MiCA cuts Russians off from the EU crypto market, while Strategy loses its bitcoin premium.

This week, the market faced a series of structural changes: European compliance effectively blocked access for Russians with residency permits to global exchanges, Strategy lost its market premium, Taiwan introduced strict licensing, and Loopring shut down its DEX after eight years of operation. Meanwhile, StarkWare is preparing for the quantum threat, and Meta is learning to read minds.
MiCA and the Banking Barrier for Russians
Starting July 1, platforms without a European license lost the right to serve EU residents. Bybit has already begun restricting access to its global exchange for clients from the European Union, moving them to a local company with strict compliance. This has created a corporate deadlock for Russians with residency permits: they can no longer use international platforms, while local European exchanges require full data disclosure.
The UK has also mandated all crypto companies to undergo a re-audit, leaving only the DeFi sector outside its control. However, the most interesting consequence is the use of traditional banks as the final barrier. User assets that move to DEXs effectively become locked in the blockchain: when attempting to withdraw to fiat, banks automatically block them as high-risk. This means that even decentralization does not save one from regulation.
Strategy Loses Bitcoin Premium
Strategy's market capitalization has, for the first time, fallen below the value of the bitcoins it holds. The disappearance of the stock premium deprives the company of the ability to issue shares to finance new purchases. The market risks losing the largest corporate buyer of cryptocurrency, and Strategy itself is already being urged to sell assets.
The situation is exacerbated by the macroeconomic backdrop: the OECD forecasts that high Fed and ECB rates will persist due to inflation, making Treasuries more attractive and triggering a rotation of capital from risky assets into safe-haven instruments.
Taiwan Introduces Prison Terms for Crypto Violations
Taiwan's parliament has approved a law requiring mandatory licensing for crypto platforms. Stablecoins must now be 100% backed in local banks, and operating without a license or engaging in market manipulation is punishable by imprisonment. This shifts the industry from a light notification regime under AML rules to a strict banking level. Taiwan is closing the last major regulatory loophole for crypto businesses in developed Asia.
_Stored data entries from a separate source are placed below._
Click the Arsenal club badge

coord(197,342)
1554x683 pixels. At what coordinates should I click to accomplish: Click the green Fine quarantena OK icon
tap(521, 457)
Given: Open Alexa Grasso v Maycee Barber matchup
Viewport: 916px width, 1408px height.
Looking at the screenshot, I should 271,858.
Loopring Shuts Down: A Lesson for Investors
The Loopring project has announced the closure of its decentralized exchange after eight years of operation. As a pioneer of ZK-rollup technology, it emerged before most modern L2 solutions but failed to achieve mass adoption. Loopring's story proves that the crypto market no longer rewards projects solely for engineering solutions. Today, a growing ecosystem is critically important, and pioneers often become merely the foundation for more successful competitors.
StarkNet Prepares for the Quantum Threat
The StarkWare team has presented a plan to protect the StarkNet L2 network from attacks by future quantum computers. The network's architecture was initially built on hash functions resistant to quantum hacks. Now, developers will gradually replace elliptic curve cryptography elements and implement post-quantum signatures. The industry is no longer discussing the question of "if" but has moved to "when," and StarkWare aims to position itself as a project ready for the transition in advance.
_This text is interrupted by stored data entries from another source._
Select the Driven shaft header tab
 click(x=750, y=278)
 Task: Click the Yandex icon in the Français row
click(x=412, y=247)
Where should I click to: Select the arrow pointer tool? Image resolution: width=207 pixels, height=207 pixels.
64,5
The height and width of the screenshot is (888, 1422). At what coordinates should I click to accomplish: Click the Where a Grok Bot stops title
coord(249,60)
Meta and the Dictatorship of Control: Mind Reading Becomes Reality
Meta's Brain2Qwerty development has learned to non-invasively translate raw brain signals into text with up to 78% accuracy. The intrusion of algorithms into the realm of human privacy is provoking radical reactions: Eliezer Yudkowsky proposes a political program banning AI research and using airstrikes on illegal data centers. Humanity must choose between corporate control of thoughts and coercive state control of computing. A third path in the form of decentralized AI models looks like a utopia in the reality of a fierce arms race.
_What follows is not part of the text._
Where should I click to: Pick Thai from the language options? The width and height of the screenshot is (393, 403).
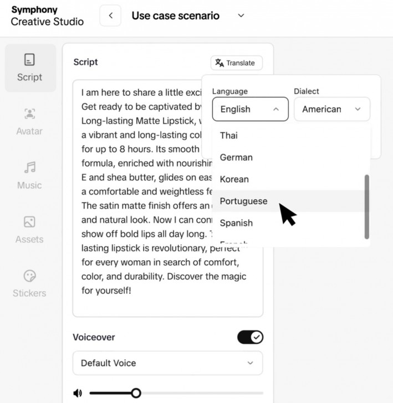229,135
My analysis: This week demonstrates that the crypto industry is entering a phase of harsh consolidation and regulatory pressure. MiCA and the Taiwanese law are not just local measures but part of a global trend toward the bankification of the sector. For Russians with residency permits, the situation is particularly difficult: they find themselves caught between two fires, and decentralization does not save them from the banking barrier. Strategy, in turn, shows that even the largest corporate players are not immune to market cycles.